Panic attacks are the great proof of the body-mind connection.

And yet many men feel it is some sort of insult when we begin the conversation about stress. This is surely because of the ‘either/or’ hypothesis: It is either a physical problem or a psychological problem. It can’t be a mix of both. It can’t be an emotional problem because we have the lingering fear that emotions are really ‘only for women’, our male historical culture tells us. Men are, of course, more enlightened now, but not to the core of our belief systems. Not quite yet.

The cosy certainty of the ‘either/or’ thinking we were brought up with deludes us into believing that many of our problems (and solutions) are either physical or psychological. The facts are that everything is ‘both/and’. Every medical condition and every condition of man and beast is both physical and psychological.

No exception.

So we need to assume this in all of our conversations, not just the difficult diagnosis, where we are a struggling. Then patients will know that we ask the same questions for all conditions, not just the challenging ones.

Sore throat. What are the physical symptoms? Physical response: ‘Pain localised to the throat.’ The psychological and emotional symptoms: ‘I’m worried because Google tells me my throat may close over. I am stressed because I am singing in an opera tomorrow.’

Blood in the bowl with no physical pain. The physical symptoms suggest piles. ‘But red blood alarms me and tells me I might die or have cancer.’
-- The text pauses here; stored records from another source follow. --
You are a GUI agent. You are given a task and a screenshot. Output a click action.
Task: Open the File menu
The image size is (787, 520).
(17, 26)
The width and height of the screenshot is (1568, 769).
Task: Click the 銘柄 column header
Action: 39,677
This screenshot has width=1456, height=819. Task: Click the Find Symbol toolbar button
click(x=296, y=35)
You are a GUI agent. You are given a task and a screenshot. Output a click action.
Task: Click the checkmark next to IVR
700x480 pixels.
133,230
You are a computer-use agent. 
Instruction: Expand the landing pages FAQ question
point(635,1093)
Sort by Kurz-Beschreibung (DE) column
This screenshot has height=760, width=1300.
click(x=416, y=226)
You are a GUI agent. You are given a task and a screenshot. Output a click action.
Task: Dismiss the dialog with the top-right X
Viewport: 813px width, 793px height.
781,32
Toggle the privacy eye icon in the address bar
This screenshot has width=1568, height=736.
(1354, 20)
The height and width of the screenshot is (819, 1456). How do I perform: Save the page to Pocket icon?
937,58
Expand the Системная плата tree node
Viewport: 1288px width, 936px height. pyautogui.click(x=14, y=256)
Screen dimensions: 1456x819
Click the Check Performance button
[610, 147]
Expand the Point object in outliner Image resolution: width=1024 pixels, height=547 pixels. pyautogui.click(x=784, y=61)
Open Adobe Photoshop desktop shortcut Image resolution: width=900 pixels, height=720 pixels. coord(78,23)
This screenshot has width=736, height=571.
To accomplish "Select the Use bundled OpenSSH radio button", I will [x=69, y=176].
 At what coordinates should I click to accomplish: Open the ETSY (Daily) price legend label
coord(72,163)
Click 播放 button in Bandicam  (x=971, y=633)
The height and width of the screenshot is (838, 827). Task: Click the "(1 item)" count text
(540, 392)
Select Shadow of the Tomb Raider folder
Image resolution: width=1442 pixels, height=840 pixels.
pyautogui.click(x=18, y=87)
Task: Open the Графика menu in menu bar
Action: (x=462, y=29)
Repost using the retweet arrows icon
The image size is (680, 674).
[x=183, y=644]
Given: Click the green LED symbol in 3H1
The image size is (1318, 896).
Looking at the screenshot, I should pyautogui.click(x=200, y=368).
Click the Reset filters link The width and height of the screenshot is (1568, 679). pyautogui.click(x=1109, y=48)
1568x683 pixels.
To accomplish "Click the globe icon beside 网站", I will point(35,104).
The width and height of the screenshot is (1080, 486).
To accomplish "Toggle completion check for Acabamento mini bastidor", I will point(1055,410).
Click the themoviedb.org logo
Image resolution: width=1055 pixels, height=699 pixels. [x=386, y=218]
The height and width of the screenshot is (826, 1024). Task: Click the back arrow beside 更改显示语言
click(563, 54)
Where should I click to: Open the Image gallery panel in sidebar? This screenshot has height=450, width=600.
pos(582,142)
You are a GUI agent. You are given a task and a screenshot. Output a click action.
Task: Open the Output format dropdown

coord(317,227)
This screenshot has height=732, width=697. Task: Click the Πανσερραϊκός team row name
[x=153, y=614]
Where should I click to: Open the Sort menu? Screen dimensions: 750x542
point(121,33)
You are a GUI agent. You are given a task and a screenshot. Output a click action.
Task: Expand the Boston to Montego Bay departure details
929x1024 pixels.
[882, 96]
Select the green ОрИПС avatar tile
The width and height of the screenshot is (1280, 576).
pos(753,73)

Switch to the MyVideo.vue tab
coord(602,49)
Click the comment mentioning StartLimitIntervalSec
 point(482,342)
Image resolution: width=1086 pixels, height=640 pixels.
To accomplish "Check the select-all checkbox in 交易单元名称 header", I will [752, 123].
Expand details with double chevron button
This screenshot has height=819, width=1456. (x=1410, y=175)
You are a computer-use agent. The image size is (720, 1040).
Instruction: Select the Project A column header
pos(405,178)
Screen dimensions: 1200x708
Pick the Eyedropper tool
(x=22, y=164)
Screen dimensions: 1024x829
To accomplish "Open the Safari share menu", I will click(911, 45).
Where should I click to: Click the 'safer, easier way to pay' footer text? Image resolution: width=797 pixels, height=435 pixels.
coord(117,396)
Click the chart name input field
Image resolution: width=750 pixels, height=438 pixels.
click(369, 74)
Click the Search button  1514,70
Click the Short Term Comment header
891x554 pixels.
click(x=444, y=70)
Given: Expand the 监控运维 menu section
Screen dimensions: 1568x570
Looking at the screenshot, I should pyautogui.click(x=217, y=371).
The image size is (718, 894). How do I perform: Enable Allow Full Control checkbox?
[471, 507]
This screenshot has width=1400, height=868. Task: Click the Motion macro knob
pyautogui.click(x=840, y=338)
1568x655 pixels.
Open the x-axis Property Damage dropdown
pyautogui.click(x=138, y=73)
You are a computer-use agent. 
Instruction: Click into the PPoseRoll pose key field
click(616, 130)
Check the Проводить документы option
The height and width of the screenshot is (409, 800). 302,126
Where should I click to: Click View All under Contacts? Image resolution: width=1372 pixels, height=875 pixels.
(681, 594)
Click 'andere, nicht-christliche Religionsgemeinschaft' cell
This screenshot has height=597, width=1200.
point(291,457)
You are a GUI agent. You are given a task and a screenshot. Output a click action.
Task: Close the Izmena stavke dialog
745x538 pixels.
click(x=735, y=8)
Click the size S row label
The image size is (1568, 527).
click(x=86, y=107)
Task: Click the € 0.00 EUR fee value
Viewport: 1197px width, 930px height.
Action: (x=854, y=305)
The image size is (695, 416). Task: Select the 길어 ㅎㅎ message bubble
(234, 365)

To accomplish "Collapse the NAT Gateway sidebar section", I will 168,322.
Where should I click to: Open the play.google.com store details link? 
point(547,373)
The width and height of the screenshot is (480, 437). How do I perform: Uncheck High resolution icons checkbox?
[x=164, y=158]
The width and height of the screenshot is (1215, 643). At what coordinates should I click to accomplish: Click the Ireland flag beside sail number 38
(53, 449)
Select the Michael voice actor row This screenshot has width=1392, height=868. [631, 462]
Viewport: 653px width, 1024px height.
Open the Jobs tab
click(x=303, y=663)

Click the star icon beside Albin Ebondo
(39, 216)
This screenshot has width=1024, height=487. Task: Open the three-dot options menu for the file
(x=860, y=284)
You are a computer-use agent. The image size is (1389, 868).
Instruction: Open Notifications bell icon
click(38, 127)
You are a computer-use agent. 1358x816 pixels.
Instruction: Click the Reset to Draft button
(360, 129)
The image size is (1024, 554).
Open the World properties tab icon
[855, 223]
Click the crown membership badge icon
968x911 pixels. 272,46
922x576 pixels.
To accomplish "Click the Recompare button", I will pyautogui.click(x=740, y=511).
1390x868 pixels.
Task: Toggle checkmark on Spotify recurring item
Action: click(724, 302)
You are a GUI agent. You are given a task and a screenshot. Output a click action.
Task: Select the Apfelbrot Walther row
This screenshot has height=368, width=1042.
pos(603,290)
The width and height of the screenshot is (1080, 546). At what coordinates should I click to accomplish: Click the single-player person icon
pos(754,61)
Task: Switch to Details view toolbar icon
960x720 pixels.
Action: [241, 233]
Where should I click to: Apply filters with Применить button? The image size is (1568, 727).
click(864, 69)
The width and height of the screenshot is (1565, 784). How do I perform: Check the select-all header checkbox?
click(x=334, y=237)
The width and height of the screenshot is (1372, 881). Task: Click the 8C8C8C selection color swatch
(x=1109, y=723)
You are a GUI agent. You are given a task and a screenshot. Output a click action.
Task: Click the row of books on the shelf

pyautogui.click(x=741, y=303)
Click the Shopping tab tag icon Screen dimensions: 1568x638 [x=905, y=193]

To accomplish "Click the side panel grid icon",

So in future, I am going to ask about the psychological and emotional aspects of every apparently physical diagnosis and see where that brings us. Maybe I have always being doing this without a structure. And in the future, patients, even men, will expect this as the norm and won’t assume I am a useless doctor just because I ask about emotional intelligence and the stressors in their lives.

And whether the illness is common or rare and perplexing, I will investigate the physical and the psychological at the same time. No longer will I investigate the physical to the nth degree before I investigate the psychological. I will do both, side-by-side, with equal status.

I will tell the patient: ‘Next visit, I want to do bloods and an ultrasound to explore the purely physical side of your illness, and I also want to spend an equal amount of time exploring the equally important psychological part of your illness. That’s our best chance of a successful solution.’

Not ‘either/or’. Hand-in-hand, psychological and physical, because that’s just the way it has got to be. Equality in principle and equality in practice.

A long time coming. A lot of work to do.